On the other hand, you don't have to
argue
with your thoughts, either. That can be exhausting, and while you're arguing, you're not observing the real moment around you. Instead, mindfulness teaches you to merely observe your thoughts and let them pass by as if you're watching, say, fluffy white clouds in the sky. A cloud won't hurt you (we're assuming, of course, it's not a thundercloud) and won't affect your life. Conversely, you won't change
it
, either. You'll glance at it, and it will disappear over the horizon on its own schedule. Another will come by, and you'll do the same.

And that leads us back to the marketplace. Think about what happens when we shop. The process is usually straightforward.
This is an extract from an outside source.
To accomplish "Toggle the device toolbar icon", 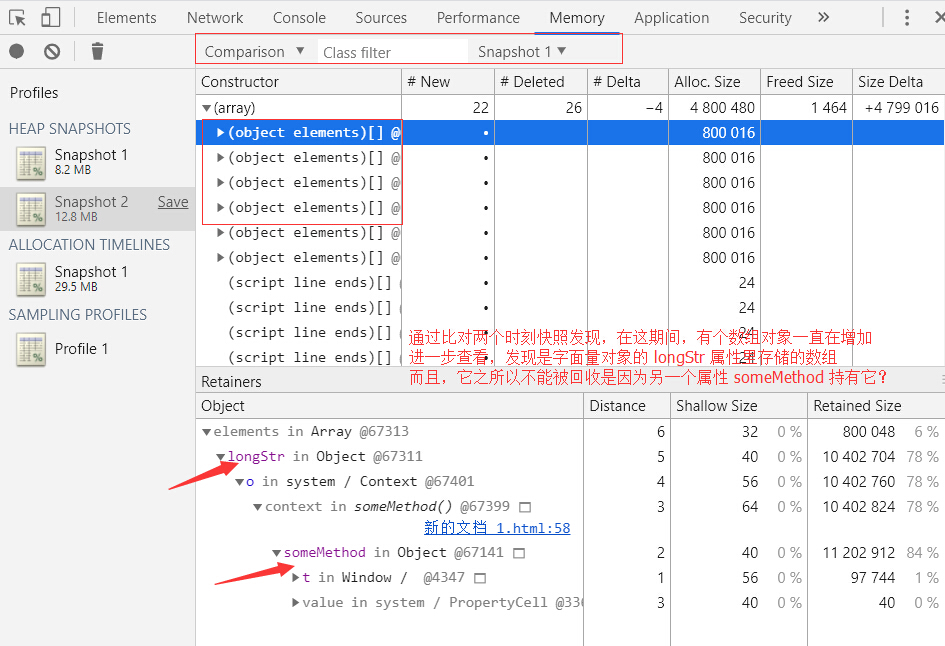I will [50, 17].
An item draws your attention, your mind tells you to buy it, and you do so. You may have some thoughts about its price or fit or design or suitability, but the choice often happens without much reflection in the moment.

When you get an urge to toss an item into your shopping cart, I'd like you to observe the thought mindfully rather than acting on it without reflection.
Why
do you want this item? Do you truly need it? How are you feeling right now? Are you buying it just to buy something? Will that urge pass on its own, as in Winston's “urge surfing” description? By introducing this step of mindfulness, the process now looks like this:

If you truly need this thing—if it will actually do something useful for you that your other possessions don't do, if it will move you closer to the life you want, and if you have the money and space for it—then buy it. If you don't need it, use the moment of mindfulness to sort through your emotions and desires, and let the urge pass. Your mindfulness saved you from a bit more additional clutter!

This is especially important if you scored high on the “acquisition” questions in the Saving Inventory questionnaire in
Chapter 3
. By being more mindful, you can tame this element that's contributing to your clutter.

Now try this: Look around your house and find an item you've tried to discard before but just couldn't. Examine it and think about letting it go. What other thoughts arise? Does your mind struggle to stop you from getting rid of this item? Remember: You really don't have to obey your mind's command to hang on to it. If your “difficulty discarding” score from the Saving Inventory questionnaire is high, this kind of self-examination may be especially helpful for reducing your clutter.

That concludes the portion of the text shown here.